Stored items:

══════

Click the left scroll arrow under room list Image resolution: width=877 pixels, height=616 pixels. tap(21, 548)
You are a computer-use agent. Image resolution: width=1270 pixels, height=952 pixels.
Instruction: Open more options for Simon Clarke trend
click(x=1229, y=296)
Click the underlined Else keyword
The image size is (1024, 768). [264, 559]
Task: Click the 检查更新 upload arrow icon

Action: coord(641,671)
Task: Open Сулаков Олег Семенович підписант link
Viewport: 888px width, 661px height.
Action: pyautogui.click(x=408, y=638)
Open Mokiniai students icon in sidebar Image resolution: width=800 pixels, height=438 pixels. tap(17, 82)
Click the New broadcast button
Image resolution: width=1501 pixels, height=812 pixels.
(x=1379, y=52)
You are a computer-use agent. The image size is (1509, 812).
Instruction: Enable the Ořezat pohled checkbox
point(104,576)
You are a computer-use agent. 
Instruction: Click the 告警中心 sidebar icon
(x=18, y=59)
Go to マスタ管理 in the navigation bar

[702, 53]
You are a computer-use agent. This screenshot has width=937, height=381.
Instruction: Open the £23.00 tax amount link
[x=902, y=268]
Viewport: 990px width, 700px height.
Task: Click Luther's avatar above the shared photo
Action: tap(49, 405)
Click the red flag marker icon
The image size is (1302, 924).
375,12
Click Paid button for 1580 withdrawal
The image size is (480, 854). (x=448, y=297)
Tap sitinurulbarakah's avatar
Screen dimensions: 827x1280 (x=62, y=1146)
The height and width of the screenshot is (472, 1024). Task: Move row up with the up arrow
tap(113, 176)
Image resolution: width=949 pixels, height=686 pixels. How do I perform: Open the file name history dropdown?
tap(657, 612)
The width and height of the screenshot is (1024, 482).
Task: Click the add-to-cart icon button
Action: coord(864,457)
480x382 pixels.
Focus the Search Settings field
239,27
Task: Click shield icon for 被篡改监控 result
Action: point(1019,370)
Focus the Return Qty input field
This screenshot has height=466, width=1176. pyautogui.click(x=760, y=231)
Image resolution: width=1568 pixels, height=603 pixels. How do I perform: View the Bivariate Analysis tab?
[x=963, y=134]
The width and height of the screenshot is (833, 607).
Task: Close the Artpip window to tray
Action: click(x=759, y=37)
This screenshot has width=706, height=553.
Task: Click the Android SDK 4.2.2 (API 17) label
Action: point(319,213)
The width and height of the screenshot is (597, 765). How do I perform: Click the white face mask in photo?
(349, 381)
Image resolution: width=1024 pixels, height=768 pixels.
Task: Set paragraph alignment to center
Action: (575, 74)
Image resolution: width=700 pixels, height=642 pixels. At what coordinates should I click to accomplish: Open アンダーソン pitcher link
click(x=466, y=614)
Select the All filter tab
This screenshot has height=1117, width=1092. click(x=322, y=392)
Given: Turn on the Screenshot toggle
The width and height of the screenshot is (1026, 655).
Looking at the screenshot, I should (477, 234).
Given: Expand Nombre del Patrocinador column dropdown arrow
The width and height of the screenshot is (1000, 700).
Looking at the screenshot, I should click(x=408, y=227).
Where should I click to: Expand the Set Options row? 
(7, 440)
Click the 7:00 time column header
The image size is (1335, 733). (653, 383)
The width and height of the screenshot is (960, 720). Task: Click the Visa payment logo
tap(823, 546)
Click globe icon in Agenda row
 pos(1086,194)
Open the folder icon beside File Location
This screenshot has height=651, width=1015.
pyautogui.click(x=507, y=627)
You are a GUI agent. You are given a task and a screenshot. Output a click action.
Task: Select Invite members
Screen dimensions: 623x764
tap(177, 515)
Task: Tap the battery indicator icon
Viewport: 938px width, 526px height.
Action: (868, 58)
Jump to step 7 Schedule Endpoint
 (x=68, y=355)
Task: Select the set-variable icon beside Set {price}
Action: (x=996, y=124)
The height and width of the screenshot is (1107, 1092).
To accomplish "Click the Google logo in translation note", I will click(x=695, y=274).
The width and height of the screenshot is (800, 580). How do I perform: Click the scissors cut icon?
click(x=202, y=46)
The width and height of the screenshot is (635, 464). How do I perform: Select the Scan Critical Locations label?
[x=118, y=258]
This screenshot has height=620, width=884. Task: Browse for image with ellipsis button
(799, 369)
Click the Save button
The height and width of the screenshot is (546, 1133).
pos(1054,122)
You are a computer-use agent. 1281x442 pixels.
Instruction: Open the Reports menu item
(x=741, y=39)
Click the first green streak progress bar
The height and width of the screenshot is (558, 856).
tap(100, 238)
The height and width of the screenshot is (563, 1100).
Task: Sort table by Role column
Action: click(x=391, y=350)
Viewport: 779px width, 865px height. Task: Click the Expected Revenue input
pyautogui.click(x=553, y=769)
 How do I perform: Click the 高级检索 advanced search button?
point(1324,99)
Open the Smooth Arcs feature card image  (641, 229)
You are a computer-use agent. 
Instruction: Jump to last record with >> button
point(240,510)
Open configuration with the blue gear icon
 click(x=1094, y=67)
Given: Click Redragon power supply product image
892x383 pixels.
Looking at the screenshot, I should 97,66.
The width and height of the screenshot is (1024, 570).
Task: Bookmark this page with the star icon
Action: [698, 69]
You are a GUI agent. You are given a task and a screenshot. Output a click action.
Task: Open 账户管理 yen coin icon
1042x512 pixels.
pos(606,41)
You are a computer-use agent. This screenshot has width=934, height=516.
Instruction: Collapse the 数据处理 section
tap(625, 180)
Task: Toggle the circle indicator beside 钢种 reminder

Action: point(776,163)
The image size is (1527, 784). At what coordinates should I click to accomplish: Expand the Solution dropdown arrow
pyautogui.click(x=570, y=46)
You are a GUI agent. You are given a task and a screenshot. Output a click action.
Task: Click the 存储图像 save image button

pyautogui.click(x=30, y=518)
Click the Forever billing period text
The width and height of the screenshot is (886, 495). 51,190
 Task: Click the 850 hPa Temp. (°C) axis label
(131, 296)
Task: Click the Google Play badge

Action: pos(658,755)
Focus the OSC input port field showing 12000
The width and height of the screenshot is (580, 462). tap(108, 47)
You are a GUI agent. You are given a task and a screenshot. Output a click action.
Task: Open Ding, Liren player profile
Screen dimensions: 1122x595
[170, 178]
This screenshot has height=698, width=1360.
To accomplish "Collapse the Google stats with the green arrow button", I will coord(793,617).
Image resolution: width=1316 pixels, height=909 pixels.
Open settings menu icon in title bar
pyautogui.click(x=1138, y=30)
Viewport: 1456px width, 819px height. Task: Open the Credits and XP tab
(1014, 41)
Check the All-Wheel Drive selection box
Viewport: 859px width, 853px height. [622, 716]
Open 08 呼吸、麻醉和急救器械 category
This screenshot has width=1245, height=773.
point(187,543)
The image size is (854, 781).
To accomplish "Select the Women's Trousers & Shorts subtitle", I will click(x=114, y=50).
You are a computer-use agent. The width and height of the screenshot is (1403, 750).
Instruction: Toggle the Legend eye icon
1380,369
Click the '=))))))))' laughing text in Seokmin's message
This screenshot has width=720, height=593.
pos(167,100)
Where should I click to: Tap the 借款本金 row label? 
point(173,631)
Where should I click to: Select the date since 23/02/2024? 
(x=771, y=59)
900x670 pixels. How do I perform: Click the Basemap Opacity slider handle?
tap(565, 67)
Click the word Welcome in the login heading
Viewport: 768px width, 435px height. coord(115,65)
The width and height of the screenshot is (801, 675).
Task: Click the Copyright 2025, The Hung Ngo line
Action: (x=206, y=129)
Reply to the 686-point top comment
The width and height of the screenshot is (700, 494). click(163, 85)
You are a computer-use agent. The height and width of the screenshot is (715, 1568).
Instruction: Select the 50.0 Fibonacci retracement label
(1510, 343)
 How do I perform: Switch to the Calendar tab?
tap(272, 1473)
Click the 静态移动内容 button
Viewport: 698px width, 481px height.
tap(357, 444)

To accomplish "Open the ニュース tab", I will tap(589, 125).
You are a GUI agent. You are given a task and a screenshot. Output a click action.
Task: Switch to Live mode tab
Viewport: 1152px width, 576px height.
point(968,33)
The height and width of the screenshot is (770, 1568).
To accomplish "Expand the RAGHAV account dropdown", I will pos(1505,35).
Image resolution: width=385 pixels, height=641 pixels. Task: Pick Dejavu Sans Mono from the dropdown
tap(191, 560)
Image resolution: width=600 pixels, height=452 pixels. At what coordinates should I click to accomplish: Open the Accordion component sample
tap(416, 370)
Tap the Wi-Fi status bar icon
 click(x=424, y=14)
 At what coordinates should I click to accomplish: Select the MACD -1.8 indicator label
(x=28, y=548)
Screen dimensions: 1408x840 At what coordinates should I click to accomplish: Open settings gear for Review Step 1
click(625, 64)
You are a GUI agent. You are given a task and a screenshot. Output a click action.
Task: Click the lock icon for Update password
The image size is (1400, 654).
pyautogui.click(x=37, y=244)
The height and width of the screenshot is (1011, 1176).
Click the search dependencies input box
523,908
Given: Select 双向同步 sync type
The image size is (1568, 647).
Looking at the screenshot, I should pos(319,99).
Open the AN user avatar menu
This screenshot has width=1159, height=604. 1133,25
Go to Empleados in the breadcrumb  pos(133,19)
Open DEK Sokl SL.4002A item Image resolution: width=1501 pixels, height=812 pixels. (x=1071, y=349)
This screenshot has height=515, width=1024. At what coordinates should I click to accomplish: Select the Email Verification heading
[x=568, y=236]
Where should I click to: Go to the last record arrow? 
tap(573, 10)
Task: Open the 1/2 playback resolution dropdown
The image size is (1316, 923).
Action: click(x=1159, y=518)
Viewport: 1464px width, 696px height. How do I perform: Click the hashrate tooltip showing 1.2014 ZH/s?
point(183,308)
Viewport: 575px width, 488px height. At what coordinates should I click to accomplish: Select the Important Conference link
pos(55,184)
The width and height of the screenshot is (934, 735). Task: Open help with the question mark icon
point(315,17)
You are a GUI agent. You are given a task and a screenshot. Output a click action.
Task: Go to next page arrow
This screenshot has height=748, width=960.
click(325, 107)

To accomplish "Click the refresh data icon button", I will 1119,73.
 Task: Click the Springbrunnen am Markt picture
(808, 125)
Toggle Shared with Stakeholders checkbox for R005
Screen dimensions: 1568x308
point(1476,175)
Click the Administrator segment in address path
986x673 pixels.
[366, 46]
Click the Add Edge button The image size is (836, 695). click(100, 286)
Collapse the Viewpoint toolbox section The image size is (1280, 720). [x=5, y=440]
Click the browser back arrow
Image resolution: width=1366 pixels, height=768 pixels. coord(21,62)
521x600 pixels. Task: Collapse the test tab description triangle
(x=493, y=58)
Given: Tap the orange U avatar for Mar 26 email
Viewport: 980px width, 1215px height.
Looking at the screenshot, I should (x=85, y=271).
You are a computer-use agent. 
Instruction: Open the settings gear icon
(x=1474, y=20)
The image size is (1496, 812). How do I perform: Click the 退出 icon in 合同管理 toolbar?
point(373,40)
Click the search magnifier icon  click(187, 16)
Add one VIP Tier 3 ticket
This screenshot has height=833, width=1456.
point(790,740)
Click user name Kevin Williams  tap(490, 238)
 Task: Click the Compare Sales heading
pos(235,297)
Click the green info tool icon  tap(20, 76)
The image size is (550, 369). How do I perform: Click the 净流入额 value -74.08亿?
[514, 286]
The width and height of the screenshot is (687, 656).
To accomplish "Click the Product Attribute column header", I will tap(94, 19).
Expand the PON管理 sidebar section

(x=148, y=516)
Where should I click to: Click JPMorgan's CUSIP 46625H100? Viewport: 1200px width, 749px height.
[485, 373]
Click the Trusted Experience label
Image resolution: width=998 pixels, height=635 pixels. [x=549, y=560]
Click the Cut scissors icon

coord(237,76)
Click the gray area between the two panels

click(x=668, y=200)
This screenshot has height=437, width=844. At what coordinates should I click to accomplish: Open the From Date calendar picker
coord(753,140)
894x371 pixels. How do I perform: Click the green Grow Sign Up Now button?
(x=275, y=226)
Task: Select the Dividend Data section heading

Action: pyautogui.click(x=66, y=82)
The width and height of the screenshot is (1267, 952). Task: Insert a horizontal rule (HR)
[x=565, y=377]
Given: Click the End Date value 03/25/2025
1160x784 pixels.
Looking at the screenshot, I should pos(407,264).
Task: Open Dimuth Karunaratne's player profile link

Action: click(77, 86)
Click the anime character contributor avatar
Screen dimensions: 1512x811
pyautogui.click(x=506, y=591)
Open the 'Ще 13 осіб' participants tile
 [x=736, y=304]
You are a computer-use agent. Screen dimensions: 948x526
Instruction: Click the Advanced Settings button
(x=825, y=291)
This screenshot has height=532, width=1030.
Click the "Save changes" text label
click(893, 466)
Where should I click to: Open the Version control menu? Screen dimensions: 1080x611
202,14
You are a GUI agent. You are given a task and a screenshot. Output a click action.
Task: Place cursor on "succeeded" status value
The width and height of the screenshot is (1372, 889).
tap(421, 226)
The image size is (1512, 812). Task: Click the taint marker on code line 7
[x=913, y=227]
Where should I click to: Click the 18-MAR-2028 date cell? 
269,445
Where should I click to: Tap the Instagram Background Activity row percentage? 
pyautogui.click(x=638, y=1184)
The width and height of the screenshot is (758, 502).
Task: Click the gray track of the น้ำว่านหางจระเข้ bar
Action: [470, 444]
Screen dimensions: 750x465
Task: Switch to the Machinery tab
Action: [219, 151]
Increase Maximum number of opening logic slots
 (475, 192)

══════

* REQUIRED WORK: Indicate the number of lines in the data above that contain the string "computer", without any additional text.

* WORKED SOLUTION: 11